■ Assignment ■
Everything from the line with "Given: Click the" through the last line of the data below should be copied exactly, apart from the pictures.

■ Available records ■
----

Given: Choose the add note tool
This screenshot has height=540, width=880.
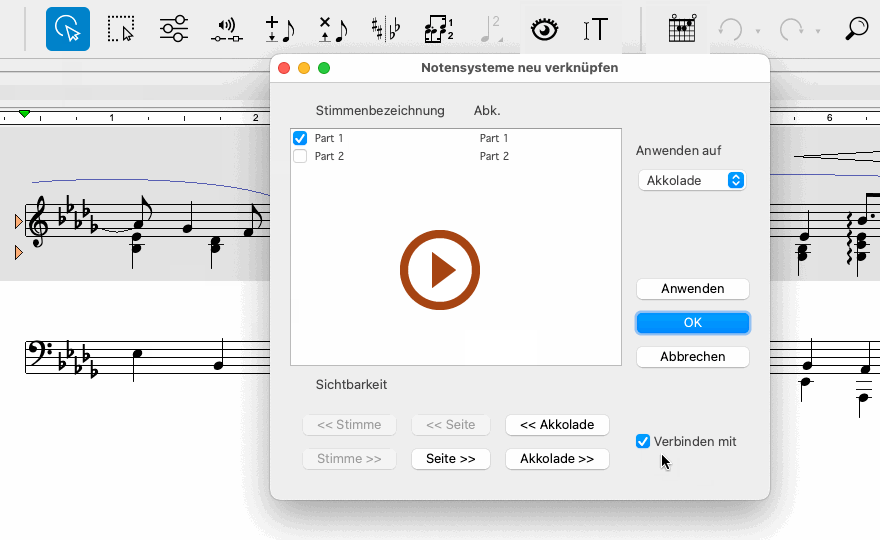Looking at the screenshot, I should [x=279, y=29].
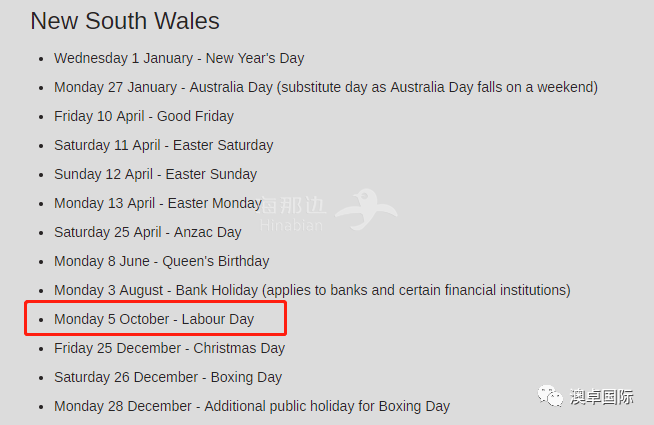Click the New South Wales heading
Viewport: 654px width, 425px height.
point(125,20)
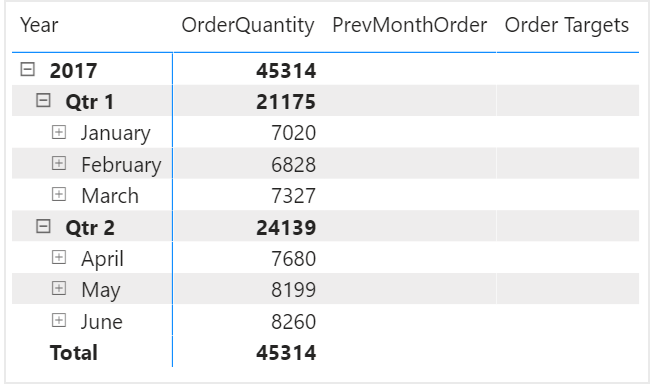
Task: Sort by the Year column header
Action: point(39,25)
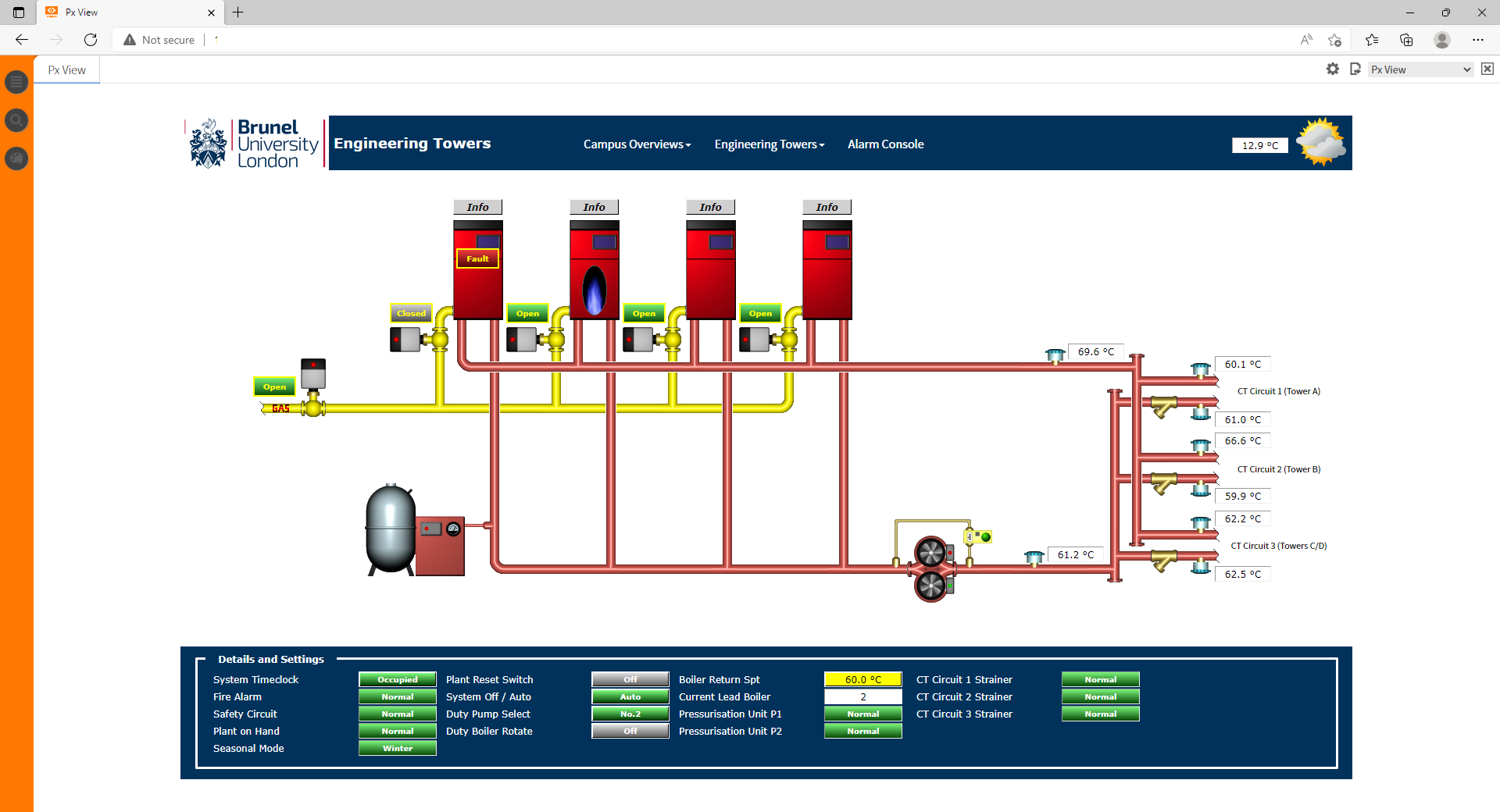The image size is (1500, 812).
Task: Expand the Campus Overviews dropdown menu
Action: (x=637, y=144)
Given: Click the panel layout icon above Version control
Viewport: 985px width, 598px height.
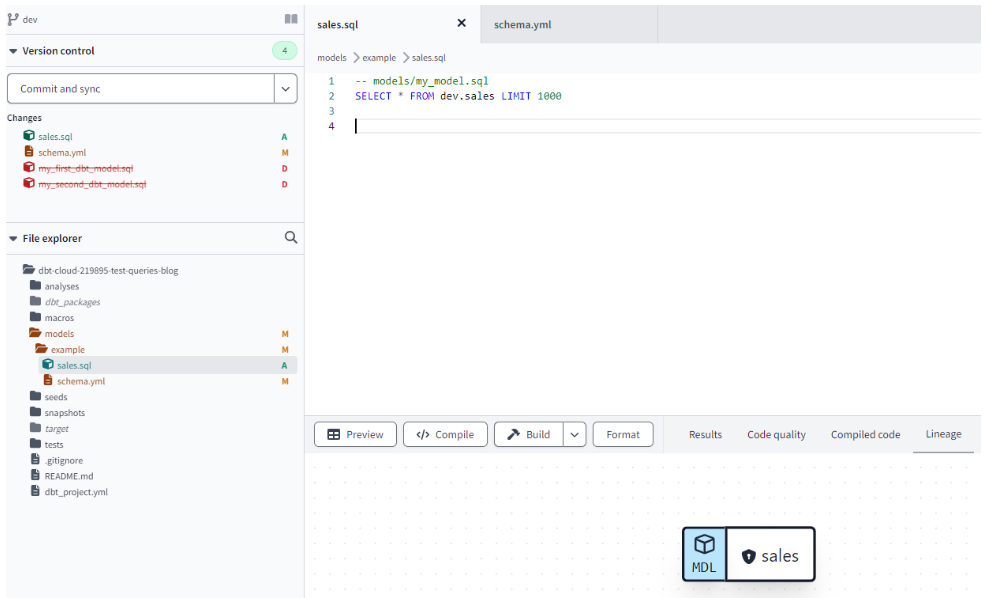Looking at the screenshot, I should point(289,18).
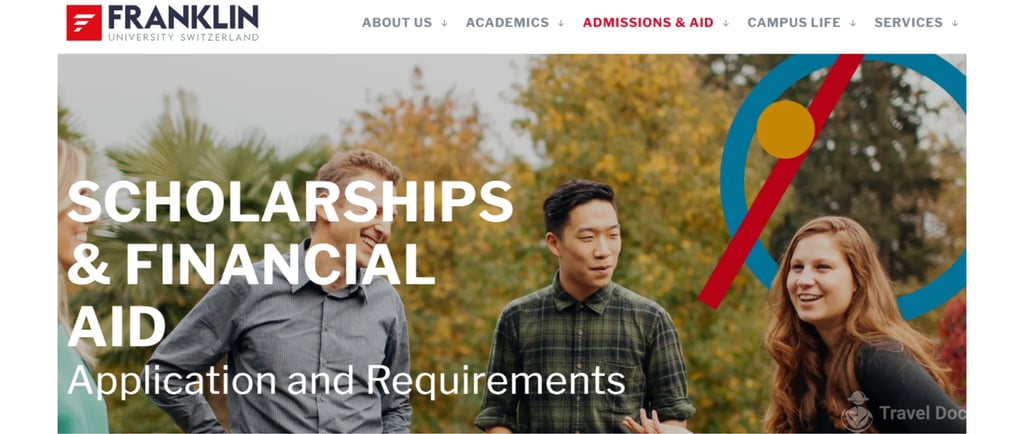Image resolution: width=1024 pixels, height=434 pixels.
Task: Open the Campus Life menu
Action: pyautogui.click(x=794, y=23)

----

■ Task output ■
Given: Click the panel layout icon above Version control
Viewport: 985px width, 598px height.
Looking at the screenshot, I should point(289,18).
Image resolution: width=1024 pixels, height=434 pixels.
Task: Open the Campus Life menu
Action: pyautogui.click(x=794, y=23)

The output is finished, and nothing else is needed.